# Objekt-Generator aus XML und XSD



## Foermchen82 (29. Jun 2009)

Hallo zusammen,

ich versuche grad mich an eine Schnittstelle zu verbinden, die Ihre Daten folgendermaßen Spezifiziert hat:

XSD: Enthält die Definition WIE ein DatenTyp definiert sein muss.
XML: Enthält die Speziellen Datentypen der Schnittstelle.

im XSD steht also, dass ein Datentyp u.a. aus Name, minValue, maxValue usw. bestehen muss,
und im XML steht dann, dass es Typ 1, Typ 2 und Typ3 gibt mit den speziellen Parametern.

Das XML und das XSD enthalten noch eine reihe weiterer Elemente, Das Beispiel DatenTyp ist aber am greifbarsten.

Die eigentlichen Daten kommen dann wieder extra!

Wie schaffe ich es jetzt mir entsprechende Java-Klassen für die Typen zu erzeugen?
Bisher kenne ich nur, dass man sich aus einem XSD Objekte generiert und dann XML Daten einliest.
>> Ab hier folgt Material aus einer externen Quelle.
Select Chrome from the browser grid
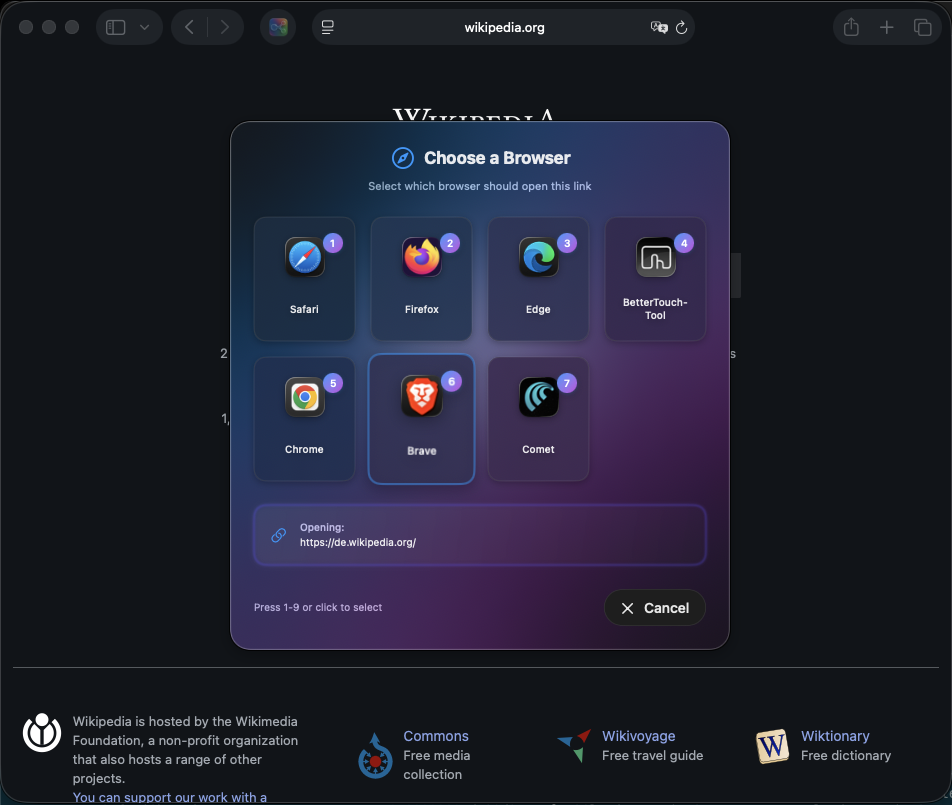The width and height of the screenshot is (952, 805). tap(304, 419)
Gibt es da eine Möglichkeit?

Danke im voraus!!


----------



## Noctarius (29. Jun 2009)

Warum machst du die Typendefinition nicht in XSD?


----------



## Foermchen82 (29. Jun 2009)

Weil das so vorgegeben ist.
Wenns nach mir ginge würd ich das klar machen.


----------



## Noctarius (29. Jun 2009)

Dann wirst du auf dem Wege vermutlich nichts fertig finden. Ich schätze mal, dass du dir einen eigenen "Filter" für XmlBeans oder JAXB schreiben musst um die Daten aus dem XML entsprechend einzubinden.

Alternativ kannst du auf Basis der, von JAXB erstellten, Dateien auch ein Mini-Framework bauen welches die passenden Transformationen in die Typen von Java -> Xml-Type vornimmt und dann in die JAXB Klassen ablegt.


----------



## Foermchen82 (29. Jun 2009)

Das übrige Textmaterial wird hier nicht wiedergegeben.